DATA LISTING:

+ + + + +

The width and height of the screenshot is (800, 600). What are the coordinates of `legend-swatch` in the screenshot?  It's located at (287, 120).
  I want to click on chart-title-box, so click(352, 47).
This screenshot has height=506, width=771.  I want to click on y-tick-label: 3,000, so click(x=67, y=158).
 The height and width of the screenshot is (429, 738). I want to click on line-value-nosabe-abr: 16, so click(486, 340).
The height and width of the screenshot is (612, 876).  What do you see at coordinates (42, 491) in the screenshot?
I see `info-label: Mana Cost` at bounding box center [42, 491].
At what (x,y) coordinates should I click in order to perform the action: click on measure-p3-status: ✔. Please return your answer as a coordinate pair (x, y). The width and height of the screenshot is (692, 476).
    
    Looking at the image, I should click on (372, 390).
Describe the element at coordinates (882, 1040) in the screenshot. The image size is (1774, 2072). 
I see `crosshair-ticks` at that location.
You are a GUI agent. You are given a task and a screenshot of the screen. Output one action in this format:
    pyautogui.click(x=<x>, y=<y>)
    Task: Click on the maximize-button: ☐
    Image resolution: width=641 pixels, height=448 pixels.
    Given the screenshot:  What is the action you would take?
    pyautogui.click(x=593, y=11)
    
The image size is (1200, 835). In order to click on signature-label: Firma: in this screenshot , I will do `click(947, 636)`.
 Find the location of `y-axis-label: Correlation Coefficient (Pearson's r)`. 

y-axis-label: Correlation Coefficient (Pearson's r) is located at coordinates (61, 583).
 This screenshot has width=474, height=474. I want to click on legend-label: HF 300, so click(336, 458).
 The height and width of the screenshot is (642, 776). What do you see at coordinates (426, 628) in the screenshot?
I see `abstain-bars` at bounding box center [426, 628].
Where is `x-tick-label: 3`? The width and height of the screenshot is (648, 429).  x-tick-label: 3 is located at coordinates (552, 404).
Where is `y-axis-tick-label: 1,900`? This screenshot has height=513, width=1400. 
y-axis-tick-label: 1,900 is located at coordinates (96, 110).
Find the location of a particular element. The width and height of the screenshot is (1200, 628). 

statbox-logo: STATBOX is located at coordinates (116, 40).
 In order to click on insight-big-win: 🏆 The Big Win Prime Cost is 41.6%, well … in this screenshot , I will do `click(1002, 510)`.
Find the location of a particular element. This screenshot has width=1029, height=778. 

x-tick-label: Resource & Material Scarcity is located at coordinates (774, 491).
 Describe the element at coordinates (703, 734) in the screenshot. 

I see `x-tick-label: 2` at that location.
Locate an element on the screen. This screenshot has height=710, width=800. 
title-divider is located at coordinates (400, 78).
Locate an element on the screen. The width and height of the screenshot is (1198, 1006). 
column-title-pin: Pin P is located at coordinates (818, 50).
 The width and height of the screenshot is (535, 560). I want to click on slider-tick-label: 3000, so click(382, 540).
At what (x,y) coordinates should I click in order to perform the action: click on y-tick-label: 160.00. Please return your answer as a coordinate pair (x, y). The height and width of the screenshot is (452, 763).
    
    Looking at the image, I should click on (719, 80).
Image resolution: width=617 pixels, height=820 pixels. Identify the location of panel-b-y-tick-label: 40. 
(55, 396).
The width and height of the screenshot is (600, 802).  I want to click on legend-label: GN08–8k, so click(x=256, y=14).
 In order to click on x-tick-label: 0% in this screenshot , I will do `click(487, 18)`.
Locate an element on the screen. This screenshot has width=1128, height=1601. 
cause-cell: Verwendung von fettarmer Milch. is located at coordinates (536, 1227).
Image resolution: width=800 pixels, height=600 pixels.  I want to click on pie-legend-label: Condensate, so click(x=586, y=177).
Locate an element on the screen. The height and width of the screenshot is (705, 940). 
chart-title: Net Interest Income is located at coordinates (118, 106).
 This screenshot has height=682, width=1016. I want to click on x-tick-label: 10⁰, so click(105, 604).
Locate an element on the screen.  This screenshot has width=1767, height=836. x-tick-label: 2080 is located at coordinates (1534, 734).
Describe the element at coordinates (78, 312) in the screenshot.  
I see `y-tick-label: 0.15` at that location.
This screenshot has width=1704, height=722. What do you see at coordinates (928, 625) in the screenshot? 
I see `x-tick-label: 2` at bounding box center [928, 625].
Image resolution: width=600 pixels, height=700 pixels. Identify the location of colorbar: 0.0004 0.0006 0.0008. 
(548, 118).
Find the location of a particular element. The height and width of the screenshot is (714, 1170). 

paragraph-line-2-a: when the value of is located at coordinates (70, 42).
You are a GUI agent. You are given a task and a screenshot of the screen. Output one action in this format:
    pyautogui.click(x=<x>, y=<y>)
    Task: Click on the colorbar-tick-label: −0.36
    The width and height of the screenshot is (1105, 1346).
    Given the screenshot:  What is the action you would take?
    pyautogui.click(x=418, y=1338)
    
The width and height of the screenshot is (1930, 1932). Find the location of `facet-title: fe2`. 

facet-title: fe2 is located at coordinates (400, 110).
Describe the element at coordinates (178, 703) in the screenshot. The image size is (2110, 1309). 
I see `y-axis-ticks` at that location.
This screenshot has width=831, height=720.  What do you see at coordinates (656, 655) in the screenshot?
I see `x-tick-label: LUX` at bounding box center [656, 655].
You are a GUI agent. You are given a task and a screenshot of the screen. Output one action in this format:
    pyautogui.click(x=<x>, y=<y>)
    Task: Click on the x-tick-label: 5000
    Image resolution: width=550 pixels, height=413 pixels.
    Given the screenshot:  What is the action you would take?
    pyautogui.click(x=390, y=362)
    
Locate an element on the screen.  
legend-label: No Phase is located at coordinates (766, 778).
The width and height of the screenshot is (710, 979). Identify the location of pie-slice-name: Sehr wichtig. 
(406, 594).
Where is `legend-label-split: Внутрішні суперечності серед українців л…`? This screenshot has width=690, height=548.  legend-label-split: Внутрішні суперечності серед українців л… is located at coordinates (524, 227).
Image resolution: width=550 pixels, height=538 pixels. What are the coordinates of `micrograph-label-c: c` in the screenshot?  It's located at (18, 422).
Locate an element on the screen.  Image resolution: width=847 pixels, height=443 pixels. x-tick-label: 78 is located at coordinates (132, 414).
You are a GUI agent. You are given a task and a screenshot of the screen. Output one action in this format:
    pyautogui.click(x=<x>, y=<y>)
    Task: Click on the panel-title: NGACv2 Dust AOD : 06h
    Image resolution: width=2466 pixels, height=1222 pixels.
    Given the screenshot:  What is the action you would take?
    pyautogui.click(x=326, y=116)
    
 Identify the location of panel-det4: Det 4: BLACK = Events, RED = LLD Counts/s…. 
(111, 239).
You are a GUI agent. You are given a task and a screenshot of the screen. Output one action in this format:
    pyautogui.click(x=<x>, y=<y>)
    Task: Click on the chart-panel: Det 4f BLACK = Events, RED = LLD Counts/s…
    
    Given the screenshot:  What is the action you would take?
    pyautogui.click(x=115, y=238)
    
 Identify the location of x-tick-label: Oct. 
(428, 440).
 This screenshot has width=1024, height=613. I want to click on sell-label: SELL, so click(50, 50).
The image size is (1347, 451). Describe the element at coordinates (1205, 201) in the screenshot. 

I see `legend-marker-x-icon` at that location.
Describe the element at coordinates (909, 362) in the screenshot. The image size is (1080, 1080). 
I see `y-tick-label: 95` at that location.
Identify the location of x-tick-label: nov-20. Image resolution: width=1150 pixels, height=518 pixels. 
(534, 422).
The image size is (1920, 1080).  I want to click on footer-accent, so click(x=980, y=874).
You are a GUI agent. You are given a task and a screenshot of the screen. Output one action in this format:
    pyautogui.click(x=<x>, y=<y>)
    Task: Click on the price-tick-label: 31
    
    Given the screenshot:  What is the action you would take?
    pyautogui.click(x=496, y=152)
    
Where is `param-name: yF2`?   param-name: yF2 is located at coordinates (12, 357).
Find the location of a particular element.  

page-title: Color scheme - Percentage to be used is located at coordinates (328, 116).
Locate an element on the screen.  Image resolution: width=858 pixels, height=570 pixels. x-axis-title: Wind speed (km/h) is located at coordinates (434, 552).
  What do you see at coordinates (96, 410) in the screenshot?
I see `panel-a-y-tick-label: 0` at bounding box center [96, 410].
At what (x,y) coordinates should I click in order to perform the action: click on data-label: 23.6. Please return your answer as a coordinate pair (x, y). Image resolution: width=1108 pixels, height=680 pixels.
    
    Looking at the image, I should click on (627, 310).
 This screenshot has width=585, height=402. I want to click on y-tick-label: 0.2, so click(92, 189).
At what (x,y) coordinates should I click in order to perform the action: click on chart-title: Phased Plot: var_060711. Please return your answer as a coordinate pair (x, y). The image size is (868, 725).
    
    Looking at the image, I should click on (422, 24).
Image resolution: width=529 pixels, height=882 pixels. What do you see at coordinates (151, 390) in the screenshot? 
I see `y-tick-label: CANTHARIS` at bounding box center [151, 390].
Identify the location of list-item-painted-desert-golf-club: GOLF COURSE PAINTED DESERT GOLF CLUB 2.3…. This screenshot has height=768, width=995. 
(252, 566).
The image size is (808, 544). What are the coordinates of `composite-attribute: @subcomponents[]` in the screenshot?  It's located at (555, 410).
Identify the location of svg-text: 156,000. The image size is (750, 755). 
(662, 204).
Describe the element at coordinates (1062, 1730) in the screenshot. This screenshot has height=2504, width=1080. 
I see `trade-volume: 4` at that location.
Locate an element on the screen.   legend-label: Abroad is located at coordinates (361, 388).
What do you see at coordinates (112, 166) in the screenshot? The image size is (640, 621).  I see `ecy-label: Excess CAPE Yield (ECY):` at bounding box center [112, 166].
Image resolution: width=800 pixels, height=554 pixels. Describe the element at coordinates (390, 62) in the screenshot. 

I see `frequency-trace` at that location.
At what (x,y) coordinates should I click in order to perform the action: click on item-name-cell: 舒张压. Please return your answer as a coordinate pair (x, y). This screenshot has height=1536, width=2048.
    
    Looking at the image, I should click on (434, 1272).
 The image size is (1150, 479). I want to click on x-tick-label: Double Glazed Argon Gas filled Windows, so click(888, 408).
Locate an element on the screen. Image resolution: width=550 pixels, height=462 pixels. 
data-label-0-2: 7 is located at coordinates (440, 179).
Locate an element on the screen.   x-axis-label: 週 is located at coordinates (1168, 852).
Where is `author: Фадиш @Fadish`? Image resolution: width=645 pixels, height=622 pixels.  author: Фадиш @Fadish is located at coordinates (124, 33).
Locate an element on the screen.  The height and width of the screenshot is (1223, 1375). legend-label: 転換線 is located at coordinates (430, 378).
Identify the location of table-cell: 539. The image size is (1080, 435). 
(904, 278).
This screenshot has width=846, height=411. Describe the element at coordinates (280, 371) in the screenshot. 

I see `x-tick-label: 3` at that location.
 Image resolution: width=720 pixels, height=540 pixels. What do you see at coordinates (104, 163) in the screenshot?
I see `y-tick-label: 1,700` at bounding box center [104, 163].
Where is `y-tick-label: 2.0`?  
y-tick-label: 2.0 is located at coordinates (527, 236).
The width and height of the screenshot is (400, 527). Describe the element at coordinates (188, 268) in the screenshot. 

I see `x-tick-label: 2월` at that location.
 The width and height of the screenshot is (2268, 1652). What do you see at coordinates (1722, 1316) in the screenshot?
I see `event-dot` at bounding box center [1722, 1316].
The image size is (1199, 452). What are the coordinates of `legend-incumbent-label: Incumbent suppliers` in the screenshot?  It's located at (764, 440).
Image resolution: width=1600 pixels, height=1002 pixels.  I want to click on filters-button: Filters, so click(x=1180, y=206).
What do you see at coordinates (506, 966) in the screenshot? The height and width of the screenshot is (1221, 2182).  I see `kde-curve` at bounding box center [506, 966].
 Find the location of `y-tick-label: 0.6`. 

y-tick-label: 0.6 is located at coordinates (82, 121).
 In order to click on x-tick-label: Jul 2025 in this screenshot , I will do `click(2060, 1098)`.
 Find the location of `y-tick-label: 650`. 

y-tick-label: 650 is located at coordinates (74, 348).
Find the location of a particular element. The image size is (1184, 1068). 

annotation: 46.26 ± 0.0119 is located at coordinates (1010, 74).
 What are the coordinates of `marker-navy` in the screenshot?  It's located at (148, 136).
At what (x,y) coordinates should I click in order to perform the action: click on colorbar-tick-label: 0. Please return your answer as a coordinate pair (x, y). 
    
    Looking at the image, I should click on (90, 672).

+ + + + +

ABOUT THIS TASK: Render the listing as a Markdown table with the columns Row and Listing line, from the line with "is (692, 476)." up to and including the line with "The image size is (1200, 835).". Number each row and leave out blank lines.

OUTPUT FOR THIS EXERCISE:
| Row | Listing line |
|---|---|
| 1 | At what (x,y) coordinates should I click in order to perform the action: click on measure-p3-status: ✔. Please return your answer as a coordinate pair (x, y). The width and height of the screenshot is (692, 476). |
| 2 |     Looking at the image, I should click on (372, 390). |
| 3 | Describe the element at coordinates (882, 1040) in the screenshot. The image size is (1774, 2072).  |
| 4 | I see `crosshair-ticks` at that location. |
| 5 | You are a GUI agent. You are given a task and a screenshot of the screen. Output one action in this format: |
| 6 |     pyautogui.click(x=<x>, y=<y>) |
| 7 |     Task: Click on the maximize-button: ☐ |
| 8 |     Image resolution: width=641 pixels, height=448 pixels. |
| 9 |     Given the screenshot:  What is the action you would take? |
| 10 |     pyautogui.click(x=593, y=11) |
| 11 | The image size is (1200, 835). In order to click on signature-label: Firma: in this screenshot , I will do `click(947, 636)`. |